Your answer should hold only the lines from the one with "Screen dimensions: 1710x1052" through the end of the listing below, each retyped exactly.

>>>

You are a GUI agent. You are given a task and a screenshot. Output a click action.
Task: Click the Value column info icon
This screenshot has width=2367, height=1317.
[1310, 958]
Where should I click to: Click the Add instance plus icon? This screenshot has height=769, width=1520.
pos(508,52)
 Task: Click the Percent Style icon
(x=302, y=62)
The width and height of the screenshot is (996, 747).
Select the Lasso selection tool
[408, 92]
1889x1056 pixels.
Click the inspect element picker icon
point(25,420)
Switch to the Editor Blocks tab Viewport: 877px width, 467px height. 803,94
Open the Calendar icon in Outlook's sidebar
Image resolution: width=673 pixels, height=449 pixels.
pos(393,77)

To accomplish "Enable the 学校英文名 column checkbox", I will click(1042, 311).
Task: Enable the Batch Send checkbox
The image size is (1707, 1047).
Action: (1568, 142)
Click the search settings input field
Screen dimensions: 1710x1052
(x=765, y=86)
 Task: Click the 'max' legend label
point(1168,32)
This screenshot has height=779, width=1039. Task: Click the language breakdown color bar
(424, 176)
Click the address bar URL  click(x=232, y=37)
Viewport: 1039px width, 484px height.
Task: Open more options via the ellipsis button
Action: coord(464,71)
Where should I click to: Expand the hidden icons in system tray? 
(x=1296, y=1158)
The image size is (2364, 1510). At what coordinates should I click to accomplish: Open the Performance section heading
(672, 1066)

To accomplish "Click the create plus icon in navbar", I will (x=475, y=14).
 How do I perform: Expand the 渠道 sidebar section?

<<<

_Your solution:_
Screen dimensions: 1710x1052
(x=765, y=86)
 Task: Click the 'max' legend label
point(1168,32)
This screenshot has height=779, width=1039. Task: Click the language breakdown color bar
(424, 176)
Click the address bar URL  click(x=232, y=37)
Viewport: 1039px width, 484px height.
Task: Open more options via the ellipsis button
Action: coord(464,71)
Where should I click to: Expand the hidden icons in system tray? 
(x=1296, y=1158)
The image size is (2364, 1510). At what coordinates should I click to accomplish: Open the Performance section heading
(672, 1066)

To accomplish "Click the create plus icon in navbar", I will (x=475, y=14).
 How do I perform: Expand the 渠道 sidebar section?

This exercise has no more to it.